Le litige opposant les parties a fait l’objet de longs mois de procédure, pendant lesquels l’ASL Dei RIGAOUS a dû compenser le défaut de paiement du défendeur, au détriment des autres propriétaires, ce qui justifie l’allocation de dommages et intérêts pour résistance abusive, à hauteur de 500 euros.
Sur la demande aux fins d’injonction de produire
Monsieur [P] [G] sollicite que soit enjoint à l’ASL Dei RIGAOUS de produire les factures liées aux appels de charges dont il est sollicité le règlement entre les années 2022 et 2025.
Un appel de charges est, par nature, fondé sur le budget prévisionnel ou la répartition des dépenses votées en Assemblée Générale, de sorte que la preuve de la créance de l’ASL résulte bien du procès-verbal de l’assemblée générale ayant autorisé la répartition des charges, et non de la communication des factures qui y sont liées.
Il sera toutefois rappelé au défendeur qu’il dispose d’un droit annuel de consultation qu’il lui appartient de faire valoir auprès de l’ASL Dei RIGAOUS s’il l’estime opportun.
Monsieur [P] [G] sera débouté de sa demande d’injonction de produire.
Sur les frais du procès et l’exécution provisoire
En vertu de l’article 696 du code de procédure civile, la partie perdante est condamnée aux dépens, à moins que le juge, par décision motivée, n’en mette la totalité ou une fraction à la charge d’une autre partie.
En l’espèce, Monsieur [P] [G], qui succombe à la présente instance, sera condamné aux dépens.

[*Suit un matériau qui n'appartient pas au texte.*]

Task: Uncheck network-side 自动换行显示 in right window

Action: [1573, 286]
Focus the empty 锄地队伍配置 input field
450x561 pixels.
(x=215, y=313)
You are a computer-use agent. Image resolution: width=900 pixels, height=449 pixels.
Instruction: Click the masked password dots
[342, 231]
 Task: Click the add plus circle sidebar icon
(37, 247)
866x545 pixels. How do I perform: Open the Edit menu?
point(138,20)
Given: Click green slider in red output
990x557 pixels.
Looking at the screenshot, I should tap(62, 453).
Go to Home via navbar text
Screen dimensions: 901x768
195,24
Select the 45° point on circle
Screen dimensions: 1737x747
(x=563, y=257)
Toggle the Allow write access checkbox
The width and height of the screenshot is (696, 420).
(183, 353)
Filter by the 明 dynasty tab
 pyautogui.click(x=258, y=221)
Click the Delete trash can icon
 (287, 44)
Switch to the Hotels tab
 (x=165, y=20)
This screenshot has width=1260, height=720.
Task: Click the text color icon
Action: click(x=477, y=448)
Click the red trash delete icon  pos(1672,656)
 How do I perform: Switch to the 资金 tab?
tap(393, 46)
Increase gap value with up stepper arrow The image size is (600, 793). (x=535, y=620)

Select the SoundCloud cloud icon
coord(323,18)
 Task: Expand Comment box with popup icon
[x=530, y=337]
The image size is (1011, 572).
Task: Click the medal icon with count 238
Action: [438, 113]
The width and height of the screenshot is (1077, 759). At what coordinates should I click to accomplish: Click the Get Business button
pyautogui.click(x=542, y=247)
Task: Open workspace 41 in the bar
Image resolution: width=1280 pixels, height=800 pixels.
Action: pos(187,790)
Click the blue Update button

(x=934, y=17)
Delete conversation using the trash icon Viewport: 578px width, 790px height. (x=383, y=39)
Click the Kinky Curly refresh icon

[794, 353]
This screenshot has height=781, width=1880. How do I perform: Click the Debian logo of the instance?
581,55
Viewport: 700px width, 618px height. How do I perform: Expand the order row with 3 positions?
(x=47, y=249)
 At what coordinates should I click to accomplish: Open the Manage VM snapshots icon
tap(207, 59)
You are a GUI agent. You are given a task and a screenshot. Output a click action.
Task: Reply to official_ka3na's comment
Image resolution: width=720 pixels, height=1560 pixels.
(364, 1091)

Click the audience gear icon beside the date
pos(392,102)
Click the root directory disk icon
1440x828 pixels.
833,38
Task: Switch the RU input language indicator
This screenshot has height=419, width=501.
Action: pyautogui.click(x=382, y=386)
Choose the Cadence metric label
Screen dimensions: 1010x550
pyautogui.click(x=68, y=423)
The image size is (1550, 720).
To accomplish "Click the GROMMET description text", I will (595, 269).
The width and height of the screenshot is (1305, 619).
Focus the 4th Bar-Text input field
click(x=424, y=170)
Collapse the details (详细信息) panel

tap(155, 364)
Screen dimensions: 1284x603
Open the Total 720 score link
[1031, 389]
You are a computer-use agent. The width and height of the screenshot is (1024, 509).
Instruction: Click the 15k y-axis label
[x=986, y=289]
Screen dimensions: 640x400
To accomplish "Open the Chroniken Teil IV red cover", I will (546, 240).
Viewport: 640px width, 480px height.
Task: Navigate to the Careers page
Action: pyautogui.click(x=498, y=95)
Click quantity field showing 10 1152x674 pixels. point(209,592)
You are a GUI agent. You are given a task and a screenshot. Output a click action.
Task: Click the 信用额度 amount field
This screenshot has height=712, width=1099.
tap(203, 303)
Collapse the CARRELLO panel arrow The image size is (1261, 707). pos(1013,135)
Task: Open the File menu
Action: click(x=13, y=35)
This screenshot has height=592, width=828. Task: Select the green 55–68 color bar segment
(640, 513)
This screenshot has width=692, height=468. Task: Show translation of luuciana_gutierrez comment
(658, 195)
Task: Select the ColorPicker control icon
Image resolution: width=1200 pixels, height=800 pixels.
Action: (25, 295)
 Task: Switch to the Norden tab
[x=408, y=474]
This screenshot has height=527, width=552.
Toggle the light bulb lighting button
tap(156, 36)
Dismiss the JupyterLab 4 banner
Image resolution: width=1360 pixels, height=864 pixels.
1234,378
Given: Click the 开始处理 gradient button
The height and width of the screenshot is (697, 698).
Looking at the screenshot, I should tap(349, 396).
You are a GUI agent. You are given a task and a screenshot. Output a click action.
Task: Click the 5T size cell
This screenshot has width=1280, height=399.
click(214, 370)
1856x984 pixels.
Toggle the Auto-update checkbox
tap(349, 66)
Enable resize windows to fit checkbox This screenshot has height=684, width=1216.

Monsieur [P] [G] sera par ailleurs débouté de sa demande formée sur le fondement de l’article 700 du code de procédure civile.
Aux termes de l’article 514 du code de procédure civile, les décisions de première instance sont de droit exécutoires à titre provisoire à moins que la loi ou la décision rendue n’en dispose autrement.
Il n’y a pas lieu d’écarter l’exécution provisoire de droit attachée à la présente décision.
PAR CES MOTIFS
Le tribunal, statuant en audience publique, par jugement contradictoire, en dernier ressort, rendu par mise à disposition au greffe le jour de son délibéré,
DECLARE recevable la demande formée par l’ASL Dei RIGAOUS, représentée par Monsieur [M] [Y], es qualités de président,
CONDAMNE Monsieur [P] [G] à payer à l’ASL Dei RIGAOUS la somme de 743,16 euros au titre des charges dues entre le mois de juillet 2022 et le mois de décembre 2025 ;
CONDAMNE Monsieur [P] [G] à payer à l’ASL Dei RIGAOUS la somme de 500 euros à titre de dommages et intérêts pour résistance abusive ;
DEBOUTE Monsieur [P] [G] de sa demande en injonction de produire les factures liées aux charges objet du litige ;
DEBOUTE Monsieur [P] [G] de sa demande au titre de l’article 700 du code de procédure civile ;
CONDAMNE Monsieur [P] [G] aux entiers dépens de l’instance,
RAPPELLE que le présent jugement est exécutoire de droit à titre provisoire.
Ainsi jugé et prononcé par mise à disposition au greffe les jour, mois, an susdits.